Il est vrai que de tout temps, la femme a été assimilée aux sentiments les plus nobles. Mais il est également vrai que quoiqu’important, son rôle dans l’extinction des nombreux foyers de conflits à travers le monde, n’avait pas toujours été reconnu et proclamé comme cela se doit à la face du monde. Manifestement, c’est cette injustice que le comité Nobel s’est fait le devoir de corriger. On ne peut que s’en féliciter.

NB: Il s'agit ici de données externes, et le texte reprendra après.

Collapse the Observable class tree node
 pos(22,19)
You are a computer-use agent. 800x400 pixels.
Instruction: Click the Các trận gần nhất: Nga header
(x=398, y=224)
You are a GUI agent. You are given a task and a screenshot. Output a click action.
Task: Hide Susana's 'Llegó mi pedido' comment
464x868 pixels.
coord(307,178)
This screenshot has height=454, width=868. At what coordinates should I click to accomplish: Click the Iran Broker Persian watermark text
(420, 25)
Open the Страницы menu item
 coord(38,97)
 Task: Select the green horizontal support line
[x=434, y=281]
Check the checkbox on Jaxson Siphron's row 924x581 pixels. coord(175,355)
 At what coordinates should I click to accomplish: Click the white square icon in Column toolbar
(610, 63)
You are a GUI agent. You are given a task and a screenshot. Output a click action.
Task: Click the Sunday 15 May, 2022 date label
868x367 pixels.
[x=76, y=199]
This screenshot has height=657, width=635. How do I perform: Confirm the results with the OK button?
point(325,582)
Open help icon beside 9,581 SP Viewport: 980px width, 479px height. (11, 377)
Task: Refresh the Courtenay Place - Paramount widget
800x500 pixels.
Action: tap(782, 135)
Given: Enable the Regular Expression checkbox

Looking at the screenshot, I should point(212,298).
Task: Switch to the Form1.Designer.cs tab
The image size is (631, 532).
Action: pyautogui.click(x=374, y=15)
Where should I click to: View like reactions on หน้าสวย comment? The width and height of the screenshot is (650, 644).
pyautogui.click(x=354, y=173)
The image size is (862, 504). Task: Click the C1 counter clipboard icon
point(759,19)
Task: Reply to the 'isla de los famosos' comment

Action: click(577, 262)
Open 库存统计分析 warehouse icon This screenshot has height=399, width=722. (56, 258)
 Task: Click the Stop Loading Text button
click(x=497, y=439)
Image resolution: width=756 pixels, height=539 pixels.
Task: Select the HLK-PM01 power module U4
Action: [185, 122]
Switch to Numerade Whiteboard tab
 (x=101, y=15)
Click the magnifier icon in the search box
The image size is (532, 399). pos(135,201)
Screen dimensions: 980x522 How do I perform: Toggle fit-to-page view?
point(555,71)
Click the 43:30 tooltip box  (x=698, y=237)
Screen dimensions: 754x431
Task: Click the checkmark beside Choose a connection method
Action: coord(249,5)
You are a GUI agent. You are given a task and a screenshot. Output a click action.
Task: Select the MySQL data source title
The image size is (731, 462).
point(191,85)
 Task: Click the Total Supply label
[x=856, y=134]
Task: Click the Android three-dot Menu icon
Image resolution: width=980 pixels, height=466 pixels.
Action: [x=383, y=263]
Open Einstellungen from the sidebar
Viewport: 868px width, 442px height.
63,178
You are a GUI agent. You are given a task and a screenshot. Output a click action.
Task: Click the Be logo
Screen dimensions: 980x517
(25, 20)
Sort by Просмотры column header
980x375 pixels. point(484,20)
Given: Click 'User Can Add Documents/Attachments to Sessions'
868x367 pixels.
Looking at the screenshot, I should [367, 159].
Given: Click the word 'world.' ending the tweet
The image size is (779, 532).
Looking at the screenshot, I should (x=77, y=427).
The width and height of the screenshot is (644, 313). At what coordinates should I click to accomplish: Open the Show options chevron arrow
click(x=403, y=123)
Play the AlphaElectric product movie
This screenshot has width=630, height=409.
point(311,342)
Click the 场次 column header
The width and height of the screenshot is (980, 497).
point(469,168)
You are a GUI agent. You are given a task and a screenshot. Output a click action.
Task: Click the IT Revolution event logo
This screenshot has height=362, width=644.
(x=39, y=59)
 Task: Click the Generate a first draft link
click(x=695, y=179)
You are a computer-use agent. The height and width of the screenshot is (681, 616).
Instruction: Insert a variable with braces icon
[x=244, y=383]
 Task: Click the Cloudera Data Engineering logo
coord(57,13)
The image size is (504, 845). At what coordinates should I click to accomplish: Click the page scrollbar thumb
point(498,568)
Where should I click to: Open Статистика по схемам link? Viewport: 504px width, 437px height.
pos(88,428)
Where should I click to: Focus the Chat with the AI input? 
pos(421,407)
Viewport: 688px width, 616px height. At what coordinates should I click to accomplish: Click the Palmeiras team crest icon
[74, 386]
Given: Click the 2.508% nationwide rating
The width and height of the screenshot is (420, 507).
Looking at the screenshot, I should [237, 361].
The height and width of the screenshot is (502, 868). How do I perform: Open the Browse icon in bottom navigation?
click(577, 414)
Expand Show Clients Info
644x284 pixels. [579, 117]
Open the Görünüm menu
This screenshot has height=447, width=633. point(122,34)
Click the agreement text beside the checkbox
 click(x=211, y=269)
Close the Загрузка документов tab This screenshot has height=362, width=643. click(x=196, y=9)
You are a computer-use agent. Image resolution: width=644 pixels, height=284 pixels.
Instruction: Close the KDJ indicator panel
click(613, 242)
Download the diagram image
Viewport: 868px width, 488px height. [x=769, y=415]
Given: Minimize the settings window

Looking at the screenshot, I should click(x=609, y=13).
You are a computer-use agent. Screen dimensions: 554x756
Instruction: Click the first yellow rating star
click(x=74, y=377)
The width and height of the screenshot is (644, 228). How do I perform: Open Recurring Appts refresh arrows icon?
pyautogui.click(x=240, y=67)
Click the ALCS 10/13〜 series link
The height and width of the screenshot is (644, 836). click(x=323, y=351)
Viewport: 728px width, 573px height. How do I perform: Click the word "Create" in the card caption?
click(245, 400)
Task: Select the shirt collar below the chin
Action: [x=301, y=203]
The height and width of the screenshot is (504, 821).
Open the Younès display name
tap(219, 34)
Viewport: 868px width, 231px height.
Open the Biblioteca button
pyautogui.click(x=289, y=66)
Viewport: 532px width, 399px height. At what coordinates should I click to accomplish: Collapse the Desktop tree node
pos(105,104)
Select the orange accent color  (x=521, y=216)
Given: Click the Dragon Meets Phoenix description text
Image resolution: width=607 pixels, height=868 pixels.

Pour ce qui du continent africain, il est à espérer que les exemples d’Ellen Johnson Sirleaf et de sa compatriote, soient des stimulants pour les millions de leurs sœurs qui peinent à sortir du carcan du complexe d’infériorité qu’elles endurent, du fait d’une certaine domination masculine outrancière Ellen Johnson Sirleaf et Leymah Gbowee ne sont que deux. Or, dans la plupart sinon dans tous les pays africains, les femmes représentent plus de la moitié de la population. Si donc, toutes devaient s’impliquer pour leurs pays respectifs renoncent aux tendances bellicistes pour retourner leurs armes contre les fléaux de la misère, de la famine, des épidémies et plus globalement contre la pauvreté et le sous-développement, il n’y a aucune raison que le défi ne soit relevé.
Il ne sera même nécessaire de recourir à des procédés extrêmes à l’image de l’originale « grève du sexe » dont avait usé Leymah Gbowee pour faire cesser les atrocités dans le Liberia voisin. Il suffira juste que, procédant avec intelligence, délicatesse et résolution usant de l’extraordinaire sensibilité dont elles sont dotées, les femmes africaines s’emploient à communiquer à leurs frères, époux ou pères, leur compassion, leur humilité et leur grandeur d’âme.